Reports Q1 2019 results on Thursday, March 14 after closing of the market
Income expectation: $ 5.83 billion
EPS expectation: $ 5.23
It is not a good time to become bullish about the semiconductor industry. The demand for chips used in smartphones, game hardware and cryptocurrencies has dried up and investors have dumped shares of some of the largest producers, including former high-flyers Nvidia (NASDAQ 🙂 and Advanced Micro Devices (NASDAQ :).
In this uncertain environment, the first quarter earnings from Broadcom (NASDAQ :), the last major chip maker reported in the current earnings cycle, are likely to provide some fresh air. A factor that helps Broadcom, based in San Jose, California, is the better product mix and lower operating costs.
Chipmakers got a big shock in January when Apple (NASDAQ 🙂 shortened the iPhone sales forecast for 2019 in early January, citing a sharp slowdown in China. That bleak prediction of the world's largest smartphone maker also clouded the future of many chip makers who supply many parts to the mobile phone industry.
But Broadcom seems to be in a good position to weather this decline after the $ 19 billion acquisition of CA Technologies last year.

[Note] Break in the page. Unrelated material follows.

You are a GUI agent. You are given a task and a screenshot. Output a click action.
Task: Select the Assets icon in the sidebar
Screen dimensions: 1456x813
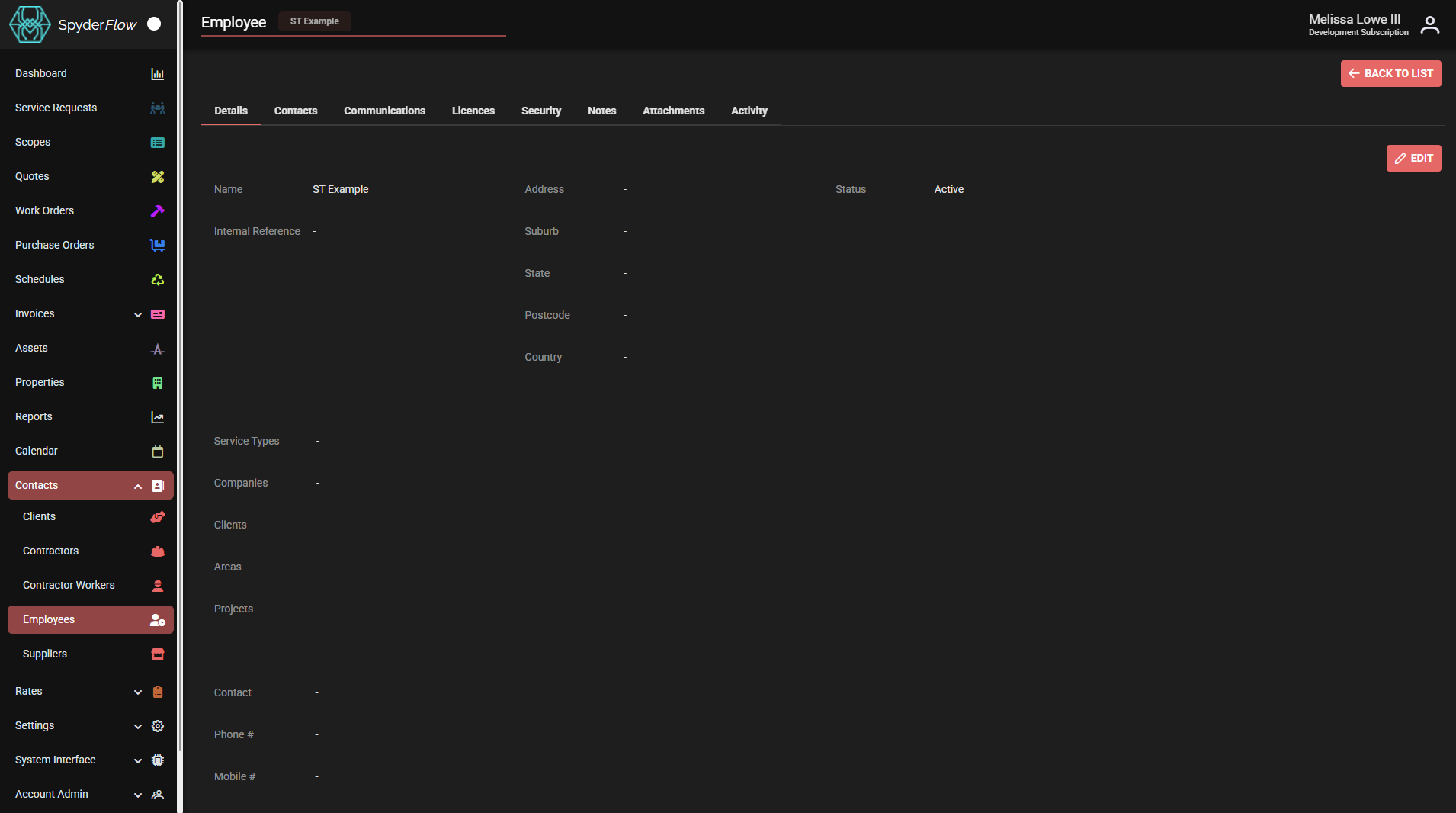157,349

The deal, which the market initially did not like, separates Broadcom from the rest of the crowd and offers the revenue base with a nice diversification.
The shares, which closed at $ 269.63 yesterday, rose by 16% in the last six months, better than the, which won only 9% in the same period. According to Broadcom's Chief Executive, Hock Tan, after the acquisition of CA, the company is in a better position than any of its competitors to endure a delay.
Broadcom weekly chart
CA's customer base includes "virtually all of the world's largest companies," he adds, while these companies spend billions on their IT infrastructure, giving Broadcom new opportunities to sell its chip products.
According to a bank note from Merrill Lynch, quoted by Bloomberg in January, the Broadcom dependence on Apple has shrunk to around 15-20%, less than 25%. Analysts led by Vivek Arya wrote that more than 80% of Broadcom's revenue is now derived from "more stable, sustainable business, cloud, network, software [and] storage segments."
Investors will find proof of this strength tomorrow morning when Broadcom reports earnings for the first quarter. On average, analysts expect Broadcom to report $ 5.23 earnings per share, an increase from $ 5.12 a year ago. Turnover is likely to increase by 9% to $ 5.83 billion.
For the full year, Broadcom is expected to report adjusted earnings per share of $ 23.04, against an estimate of approximately $ 21.50 in October and an actual profit of $ 20.82 in the year 2018.
After the sales pressure had fallen that tumbled the stock prices of many top chip makers in 2018, Broadcom has proven that the business model is much stronger and that the company is better positioned to cope with this decline.
Bottom Line
With the price-earnings multiplier of just over 10 and with an annual dividend yield of around 4%, we see Broadcom as a much better bet for long-term investors who want some exposure in the semiconductor industry. . This share may underperform in 2019 because many of its competitors are returning from floor prices, but Broadcom offers a better risk / return proposition for the buy-and-hold investors after the acquisition of CA.